The Reform Government Surveillance coalition — which includes Apple, Dropbox, Evernote, Facebook, Google, LinkedIn, Microsoft, and Yahoo! — have written a letter to the two Senators behind the anti-encryption Burr-Feinstein bill explaining why it’s a very bad thing.
Among its many provisions, the draft bill mandates that tech companies make all of their online data "intelligible" when presented with a court order. The bill defines intelligible as "decrypted, deciphered, decoded, demodulated, or deobfuscated" to "the Government of the United States and the government of the District of Columbia, or any commonwealth or possession of the United States, of an Indian Tribe, or of any State or political subdivision thereof.”
This bill — proposed by Sens. Richard Burr (R) of North Carolina and Dianne Feinstein (D) of California (both pictured) — would make us all less safe. t would force American companies to keep back door keys that guarantee government access to all smartphones, computers and software.

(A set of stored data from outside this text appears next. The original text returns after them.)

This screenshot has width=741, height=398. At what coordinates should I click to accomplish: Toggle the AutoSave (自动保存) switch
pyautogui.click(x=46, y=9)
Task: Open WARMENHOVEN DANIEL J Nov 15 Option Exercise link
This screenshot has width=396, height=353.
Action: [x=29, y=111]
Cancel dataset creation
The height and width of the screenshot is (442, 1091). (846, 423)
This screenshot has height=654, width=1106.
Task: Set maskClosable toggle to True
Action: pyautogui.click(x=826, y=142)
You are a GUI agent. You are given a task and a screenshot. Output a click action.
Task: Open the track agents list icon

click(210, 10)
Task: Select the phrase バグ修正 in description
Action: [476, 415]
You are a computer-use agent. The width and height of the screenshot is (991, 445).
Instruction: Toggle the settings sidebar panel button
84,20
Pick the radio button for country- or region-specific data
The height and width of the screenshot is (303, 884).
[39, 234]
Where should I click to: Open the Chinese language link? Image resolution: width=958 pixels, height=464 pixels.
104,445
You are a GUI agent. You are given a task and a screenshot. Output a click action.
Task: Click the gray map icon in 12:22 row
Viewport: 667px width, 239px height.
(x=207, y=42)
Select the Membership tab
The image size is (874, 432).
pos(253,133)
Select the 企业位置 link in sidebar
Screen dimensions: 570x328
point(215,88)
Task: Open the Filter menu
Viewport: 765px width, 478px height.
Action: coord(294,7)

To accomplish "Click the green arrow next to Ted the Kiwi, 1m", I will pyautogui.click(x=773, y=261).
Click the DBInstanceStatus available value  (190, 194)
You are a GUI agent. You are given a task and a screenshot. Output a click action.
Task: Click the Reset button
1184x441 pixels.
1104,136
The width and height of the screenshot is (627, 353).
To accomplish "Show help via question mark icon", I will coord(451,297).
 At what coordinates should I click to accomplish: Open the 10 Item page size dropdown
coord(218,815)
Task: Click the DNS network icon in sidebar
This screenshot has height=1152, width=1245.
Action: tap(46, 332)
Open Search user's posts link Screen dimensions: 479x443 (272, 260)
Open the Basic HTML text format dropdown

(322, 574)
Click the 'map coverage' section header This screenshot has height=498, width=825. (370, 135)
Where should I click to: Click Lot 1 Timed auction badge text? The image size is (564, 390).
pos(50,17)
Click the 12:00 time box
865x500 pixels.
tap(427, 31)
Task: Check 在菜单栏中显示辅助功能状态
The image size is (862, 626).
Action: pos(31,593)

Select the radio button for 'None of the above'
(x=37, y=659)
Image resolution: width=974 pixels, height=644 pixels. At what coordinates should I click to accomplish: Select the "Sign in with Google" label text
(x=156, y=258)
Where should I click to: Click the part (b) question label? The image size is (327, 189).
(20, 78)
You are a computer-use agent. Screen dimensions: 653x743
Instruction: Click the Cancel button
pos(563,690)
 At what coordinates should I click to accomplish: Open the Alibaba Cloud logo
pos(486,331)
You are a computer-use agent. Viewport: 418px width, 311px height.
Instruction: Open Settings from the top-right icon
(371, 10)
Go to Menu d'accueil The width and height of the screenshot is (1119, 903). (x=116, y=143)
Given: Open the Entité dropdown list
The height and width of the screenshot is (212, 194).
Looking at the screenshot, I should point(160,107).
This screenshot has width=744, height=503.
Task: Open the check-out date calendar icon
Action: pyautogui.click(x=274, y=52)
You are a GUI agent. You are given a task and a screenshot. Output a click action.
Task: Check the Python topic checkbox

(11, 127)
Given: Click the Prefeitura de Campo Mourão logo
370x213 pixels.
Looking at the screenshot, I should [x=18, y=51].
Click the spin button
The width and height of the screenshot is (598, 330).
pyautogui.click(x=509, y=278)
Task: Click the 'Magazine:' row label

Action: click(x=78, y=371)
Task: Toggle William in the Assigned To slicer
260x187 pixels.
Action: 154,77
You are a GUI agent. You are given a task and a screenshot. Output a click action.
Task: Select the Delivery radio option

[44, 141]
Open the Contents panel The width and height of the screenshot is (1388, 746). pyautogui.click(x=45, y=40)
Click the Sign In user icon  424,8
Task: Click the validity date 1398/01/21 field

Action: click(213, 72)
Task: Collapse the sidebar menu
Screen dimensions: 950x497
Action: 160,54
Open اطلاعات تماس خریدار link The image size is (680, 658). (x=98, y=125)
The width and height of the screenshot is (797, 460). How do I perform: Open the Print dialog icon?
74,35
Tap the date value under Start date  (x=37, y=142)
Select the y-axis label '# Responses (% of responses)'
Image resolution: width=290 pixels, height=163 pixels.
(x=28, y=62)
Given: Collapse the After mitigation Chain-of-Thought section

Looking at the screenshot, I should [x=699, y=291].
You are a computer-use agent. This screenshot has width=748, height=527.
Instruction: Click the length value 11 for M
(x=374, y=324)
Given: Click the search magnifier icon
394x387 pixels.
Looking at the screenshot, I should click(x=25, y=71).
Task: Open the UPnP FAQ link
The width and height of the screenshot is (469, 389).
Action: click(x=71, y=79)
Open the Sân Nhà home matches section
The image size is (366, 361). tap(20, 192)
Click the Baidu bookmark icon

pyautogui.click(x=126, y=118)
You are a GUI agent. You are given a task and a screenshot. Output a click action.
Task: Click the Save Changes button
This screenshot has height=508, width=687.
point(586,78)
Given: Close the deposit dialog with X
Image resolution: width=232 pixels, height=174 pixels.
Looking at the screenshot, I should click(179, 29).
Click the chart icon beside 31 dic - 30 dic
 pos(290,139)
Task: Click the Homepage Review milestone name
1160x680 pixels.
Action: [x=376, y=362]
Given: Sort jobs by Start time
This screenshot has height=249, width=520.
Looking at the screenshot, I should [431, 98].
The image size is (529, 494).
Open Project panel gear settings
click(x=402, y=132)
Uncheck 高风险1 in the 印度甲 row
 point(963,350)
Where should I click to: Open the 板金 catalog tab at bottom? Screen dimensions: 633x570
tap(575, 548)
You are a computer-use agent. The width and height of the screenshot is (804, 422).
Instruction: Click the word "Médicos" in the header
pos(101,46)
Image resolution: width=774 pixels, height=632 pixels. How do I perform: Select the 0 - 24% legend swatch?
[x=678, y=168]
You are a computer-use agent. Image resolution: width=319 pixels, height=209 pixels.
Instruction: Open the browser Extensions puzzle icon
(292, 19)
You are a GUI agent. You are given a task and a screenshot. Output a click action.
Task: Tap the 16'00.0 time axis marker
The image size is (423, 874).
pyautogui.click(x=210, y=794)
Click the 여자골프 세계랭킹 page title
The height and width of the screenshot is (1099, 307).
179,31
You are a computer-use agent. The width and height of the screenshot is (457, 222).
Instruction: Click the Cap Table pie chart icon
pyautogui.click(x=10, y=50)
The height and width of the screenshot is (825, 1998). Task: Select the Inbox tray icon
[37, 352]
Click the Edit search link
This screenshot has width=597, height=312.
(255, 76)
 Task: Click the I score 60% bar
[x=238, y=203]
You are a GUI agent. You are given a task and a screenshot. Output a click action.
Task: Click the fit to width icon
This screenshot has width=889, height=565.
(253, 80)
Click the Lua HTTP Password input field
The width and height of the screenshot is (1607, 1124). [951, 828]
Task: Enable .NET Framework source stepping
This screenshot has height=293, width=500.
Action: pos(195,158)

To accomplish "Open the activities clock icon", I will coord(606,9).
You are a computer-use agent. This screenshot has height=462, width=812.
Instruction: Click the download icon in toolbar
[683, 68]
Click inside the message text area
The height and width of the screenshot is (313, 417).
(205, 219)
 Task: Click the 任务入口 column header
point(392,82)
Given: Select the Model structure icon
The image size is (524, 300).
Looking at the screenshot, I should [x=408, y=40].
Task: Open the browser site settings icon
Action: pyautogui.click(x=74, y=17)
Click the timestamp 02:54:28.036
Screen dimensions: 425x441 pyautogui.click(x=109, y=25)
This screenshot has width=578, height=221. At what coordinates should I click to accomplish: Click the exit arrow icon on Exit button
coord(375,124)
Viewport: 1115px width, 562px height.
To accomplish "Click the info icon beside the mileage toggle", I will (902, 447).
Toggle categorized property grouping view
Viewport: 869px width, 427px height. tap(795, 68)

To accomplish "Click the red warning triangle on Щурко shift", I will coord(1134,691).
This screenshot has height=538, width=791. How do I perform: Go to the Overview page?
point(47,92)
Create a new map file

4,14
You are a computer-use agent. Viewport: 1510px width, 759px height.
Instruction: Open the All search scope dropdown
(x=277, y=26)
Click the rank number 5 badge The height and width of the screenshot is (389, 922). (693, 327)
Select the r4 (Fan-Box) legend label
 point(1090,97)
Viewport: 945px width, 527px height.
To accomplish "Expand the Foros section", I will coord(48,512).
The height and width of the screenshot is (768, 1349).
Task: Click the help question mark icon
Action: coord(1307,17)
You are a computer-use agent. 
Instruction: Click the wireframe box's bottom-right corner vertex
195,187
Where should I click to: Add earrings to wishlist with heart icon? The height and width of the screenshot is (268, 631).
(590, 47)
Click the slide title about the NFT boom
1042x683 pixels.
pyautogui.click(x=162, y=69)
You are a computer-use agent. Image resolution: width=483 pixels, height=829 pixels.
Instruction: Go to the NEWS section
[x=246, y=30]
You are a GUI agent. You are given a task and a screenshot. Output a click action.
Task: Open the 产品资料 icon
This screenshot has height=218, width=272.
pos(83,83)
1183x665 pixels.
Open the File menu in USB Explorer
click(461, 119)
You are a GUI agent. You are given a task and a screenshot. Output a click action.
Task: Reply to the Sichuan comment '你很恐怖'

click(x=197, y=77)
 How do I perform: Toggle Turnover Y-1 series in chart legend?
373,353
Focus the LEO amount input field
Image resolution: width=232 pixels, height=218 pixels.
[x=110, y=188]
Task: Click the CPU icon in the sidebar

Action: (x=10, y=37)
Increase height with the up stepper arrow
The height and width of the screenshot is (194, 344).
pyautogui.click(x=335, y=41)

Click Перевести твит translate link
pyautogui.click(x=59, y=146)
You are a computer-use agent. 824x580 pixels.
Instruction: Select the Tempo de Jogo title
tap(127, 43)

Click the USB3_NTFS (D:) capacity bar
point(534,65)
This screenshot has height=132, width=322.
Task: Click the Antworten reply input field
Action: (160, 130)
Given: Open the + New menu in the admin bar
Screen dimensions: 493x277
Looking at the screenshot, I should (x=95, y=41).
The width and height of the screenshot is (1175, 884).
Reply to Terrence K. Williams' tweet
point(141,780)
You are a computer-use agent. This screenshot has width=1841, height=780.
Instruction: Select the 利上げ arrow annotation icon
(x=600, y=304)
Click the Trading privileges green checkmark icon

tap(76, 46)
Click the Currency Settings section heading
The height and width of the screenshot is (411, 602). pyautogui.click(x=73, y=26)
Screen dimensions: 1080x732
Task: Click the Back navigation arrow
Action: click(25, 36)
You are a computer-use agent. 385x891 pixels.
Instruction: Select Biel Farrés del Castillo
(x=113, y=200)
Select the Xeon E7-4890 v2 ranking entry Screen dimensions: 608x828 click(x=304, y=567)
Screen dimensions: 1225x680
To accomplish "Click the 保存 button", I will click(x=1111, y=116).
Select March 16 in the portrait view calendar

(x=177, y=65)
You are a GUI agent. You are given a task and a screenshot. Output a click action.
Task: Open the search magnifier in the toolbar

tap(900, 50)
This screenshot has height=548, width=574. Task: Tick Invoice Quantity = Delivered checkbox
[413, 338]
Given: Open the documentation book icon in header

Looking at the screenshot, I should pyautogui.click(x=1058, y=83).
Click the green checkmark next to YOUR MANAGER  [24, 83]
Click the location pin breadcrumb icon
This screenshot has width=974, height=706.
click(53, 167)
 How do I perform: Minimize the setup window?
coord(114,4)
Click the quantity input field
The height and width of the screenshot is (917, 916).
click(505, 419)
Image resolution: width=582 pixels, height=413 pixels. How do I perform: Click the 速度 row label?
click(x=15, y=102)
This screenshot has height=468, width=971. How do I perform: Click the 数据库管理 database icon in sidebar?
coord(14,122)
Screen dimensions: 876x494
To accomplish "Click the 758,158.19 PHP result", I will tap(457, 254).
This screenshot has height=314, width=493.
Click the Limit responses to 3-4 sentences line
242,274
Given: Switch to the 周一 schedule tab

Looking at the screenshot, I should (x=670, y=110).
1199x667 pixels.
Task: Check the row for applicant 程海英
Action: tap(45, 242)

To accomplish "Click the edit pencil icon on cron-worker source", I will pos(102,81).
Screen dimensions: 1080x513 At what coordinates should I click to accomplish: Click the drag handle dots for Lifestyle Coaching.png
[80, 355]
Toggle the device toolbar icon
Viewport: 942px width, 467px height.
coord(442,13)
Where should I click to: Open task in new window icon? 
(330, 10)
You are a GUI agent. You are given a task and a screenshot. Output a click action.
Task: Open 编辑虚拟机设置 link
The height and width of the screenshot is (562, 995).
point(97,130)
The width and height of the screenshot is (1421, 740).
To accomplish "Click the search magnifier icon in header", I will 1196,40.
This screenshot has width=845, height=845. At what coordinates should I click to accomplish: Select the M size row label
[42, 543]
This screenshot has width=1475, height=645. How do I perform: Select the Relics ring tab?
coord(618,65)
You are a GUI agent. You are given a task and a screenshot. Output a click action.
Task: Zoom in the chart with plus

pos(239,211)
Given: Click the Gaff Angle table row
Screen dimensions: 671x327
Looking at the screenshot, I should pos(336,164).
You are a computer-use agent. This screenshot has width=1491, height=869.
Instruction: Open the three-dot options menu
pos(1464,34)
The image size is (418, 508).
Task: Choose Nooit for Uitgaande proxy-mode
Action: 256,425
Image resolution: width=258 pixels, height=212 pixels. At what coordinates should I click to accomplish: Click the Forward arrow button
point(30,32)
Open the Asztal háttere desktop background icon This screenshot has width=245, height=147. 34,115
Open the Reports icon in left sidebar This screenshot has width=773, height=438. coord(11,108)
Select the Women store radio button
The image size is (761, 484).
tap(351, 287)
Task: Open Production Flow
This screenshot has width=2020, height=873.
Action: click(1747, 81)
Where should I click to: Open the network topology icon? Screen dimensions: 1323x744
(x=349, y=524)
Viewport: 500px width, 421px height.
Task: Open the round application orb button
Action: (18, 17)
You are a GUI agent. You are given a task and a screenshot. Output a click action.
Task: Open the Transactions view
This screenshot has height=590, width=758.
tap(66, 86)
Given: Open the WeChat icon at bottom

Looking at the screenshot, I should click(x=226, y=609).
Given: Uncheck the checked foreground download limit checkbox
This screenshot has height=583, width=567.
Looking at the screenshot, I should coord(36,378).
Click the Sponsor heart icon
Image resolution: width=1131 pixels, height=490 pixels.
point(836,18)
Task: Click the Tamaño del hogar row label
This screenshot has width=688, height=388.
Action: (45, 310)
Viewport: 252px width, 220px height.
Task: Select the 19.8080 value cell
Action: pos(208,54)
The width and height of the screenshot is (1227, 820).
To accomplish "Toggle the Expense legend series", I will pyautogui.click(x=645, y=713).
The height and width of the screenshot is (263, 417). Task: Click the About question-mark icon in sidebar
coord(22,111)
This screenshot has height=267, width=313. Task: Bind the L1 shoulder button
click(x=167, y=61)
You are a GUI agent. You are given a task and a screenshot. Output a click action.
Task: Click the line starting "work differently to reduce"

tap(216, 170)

The Reform Government Surveillance group writes: “We support making sure that law enforcement has the legal authorities, resources, and training it needs to solve crime, prevent terrorism, and protect the public. However, those things must be carefully balanced to preserve our customers’ security and digital information. We are ready and willing to engage in dialogue about how to strike that balance, but remain concerned about efforts to prioritize one type of security over all others in a way that leads to unintended, negative consequences for the safety of our networks and our customers.”